Activity:
In the data below, the answer is the run of lines from the line containing "[Menu] (10, 215)" through the line containing "Disclaimer (110, 2493)", both included; print it exactly and nothing else.

::::::::::

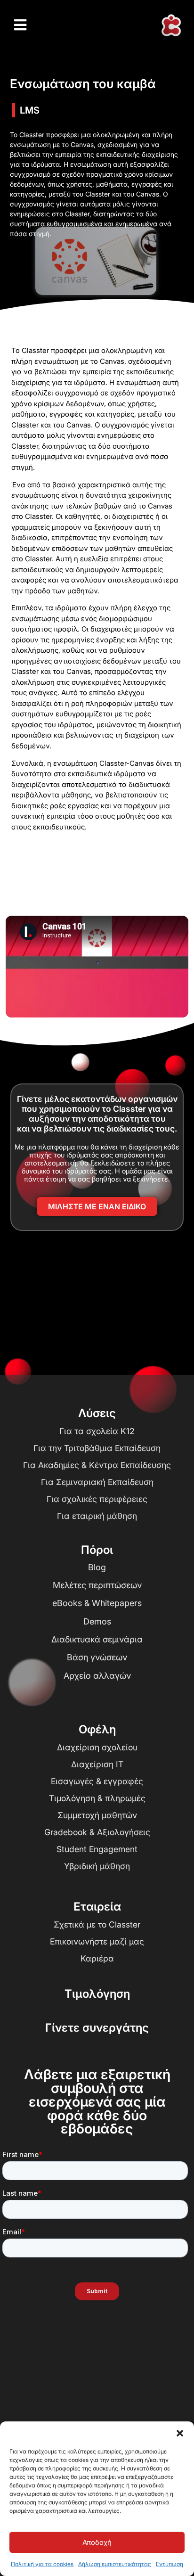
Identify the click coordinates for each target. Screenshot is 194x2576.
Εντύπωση (169, 2564)
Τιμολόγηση (97, 1994)
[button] (180, 2433)
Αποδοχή (97, 2542)
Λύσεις (97, 1413)
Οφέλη (97, 1729)
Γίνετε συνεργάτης (97, 2028)
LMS (30, 110)
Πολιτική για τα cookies (42, 2564)
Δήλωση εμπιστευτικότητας (114, 2564)
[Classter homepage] (171, 25)
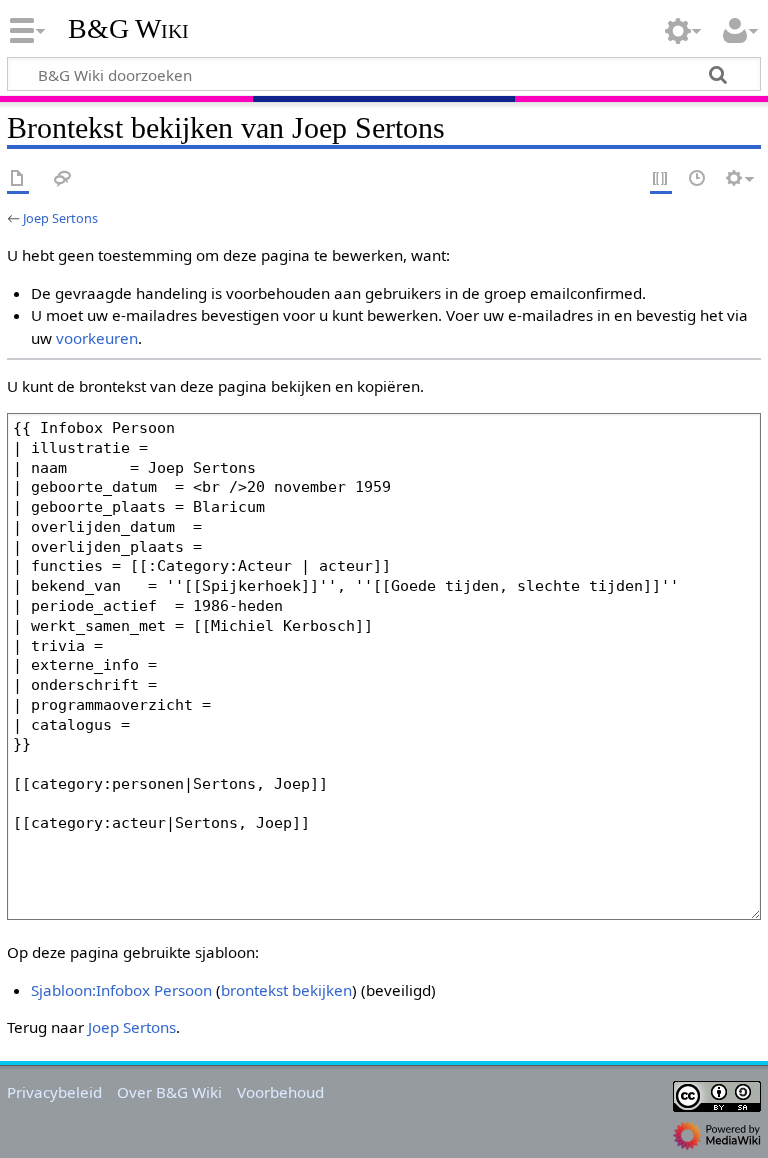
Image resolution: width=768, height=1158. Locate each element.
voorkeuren (97, 338)
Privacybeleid (54, 1092)
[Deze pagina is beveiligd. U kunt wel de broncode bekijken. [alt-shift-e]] (661, 179)
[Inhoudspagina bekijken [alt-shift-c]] (18, 179)
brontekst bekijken (286, 990)
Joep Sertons (60, 218)
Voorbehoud (280, 1092)
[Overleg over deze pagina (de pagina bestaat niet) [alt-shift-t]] (63, 179)
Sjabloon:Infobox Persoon (121, 990)
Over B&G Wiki (169, 1092)
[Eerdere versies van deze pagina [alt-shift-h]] (698, 179)
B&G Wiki (128, 29)
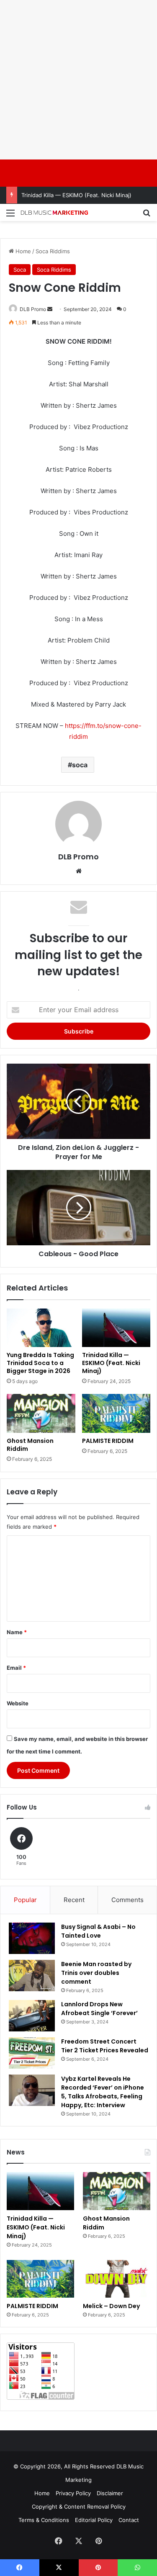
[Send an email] (49, 309)
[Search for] (146, 215)
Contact (128, 2520)
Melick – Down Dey (111, 2306)
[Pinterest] (99, 2541)
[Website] (79, 871)
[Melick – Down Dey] (116, 2279)
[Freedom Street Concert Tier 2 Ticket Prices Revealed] (32, 2053)
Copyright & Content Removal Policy (79, 2506)
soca (80, 765)
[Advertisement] (78, 78)
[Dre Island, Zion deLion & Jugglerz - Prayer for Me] (78, 1101)
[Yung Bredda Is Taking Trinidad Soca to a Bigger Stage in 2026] (41, 1328)
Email (16, 1667)
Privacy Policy (73, 2493)
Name (17, 1632)
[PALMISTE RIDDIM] (116, 1413)
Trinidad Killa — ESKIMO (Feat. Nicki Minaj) (76, 195)
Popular (25, 1900)
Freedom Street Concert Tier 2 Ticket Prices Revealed (104, 2045)
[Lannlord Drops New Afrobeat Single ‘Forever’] (32, 2015)
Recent (74, 1900)
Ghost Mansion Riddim (30, 1445)
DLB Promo (33, 309)
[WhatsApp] (137, 2567)
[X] (79, 2541)
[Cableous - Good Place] (78, 1207)
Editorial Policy (94, 2520)
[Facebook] (59, 2541)
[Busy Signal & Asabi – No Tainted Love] (32, 1938)
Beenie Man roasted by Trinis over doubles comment (96, 1973)
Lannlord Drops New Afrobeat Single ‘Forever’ (99, 2008)
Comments (127, 1900)
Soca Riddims (53, 251)
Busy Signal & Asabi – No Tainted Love (98, 1931)
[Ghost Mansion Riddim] (41, 1413)
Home (22, 251)
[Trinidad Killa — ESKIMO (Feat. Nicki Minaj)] (116, 1328)
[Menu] (10, 215)
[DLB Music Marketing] (54, 212)
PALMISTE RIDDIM (108, 1441)
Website (17, 1703)
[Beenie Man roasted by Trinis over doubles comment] (32, 1975)
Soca (19, 269)
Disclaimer (110, 2493)
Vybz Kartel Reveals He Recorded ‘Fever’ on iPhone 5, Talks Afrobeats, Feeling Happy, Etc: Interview (102, 2092)
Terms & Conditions (43, 2520)
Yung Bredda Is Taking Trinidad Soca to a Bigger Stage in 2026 (40, 1363)
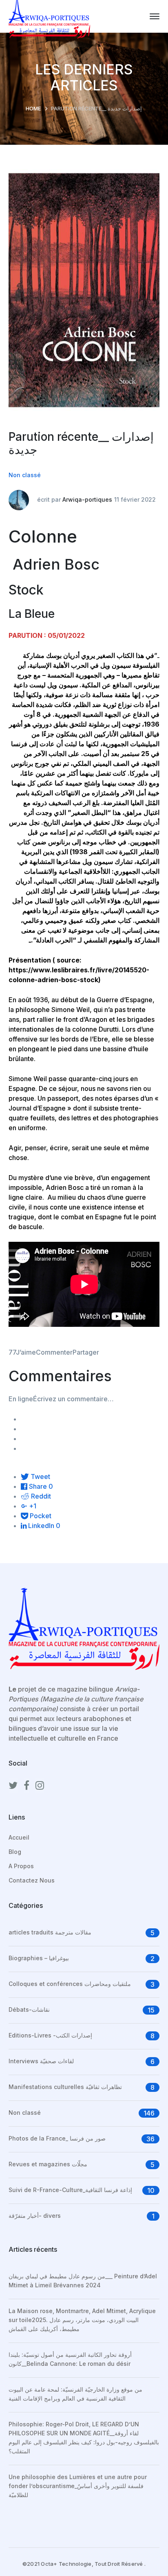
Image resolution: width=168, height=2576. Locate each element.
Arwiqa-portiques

::::::::::

Response to this exercise:
[Menu] (10, 215)
[DLB Music Marketing] (54, 212)
PALMISTE RIDDIM (108, 1441)
Website (17, 1703)
[Beenie Man roasted by Trinis over doubles comment] (32, 1975)
Soca (19, 269)
Disclaimer (110, 2493)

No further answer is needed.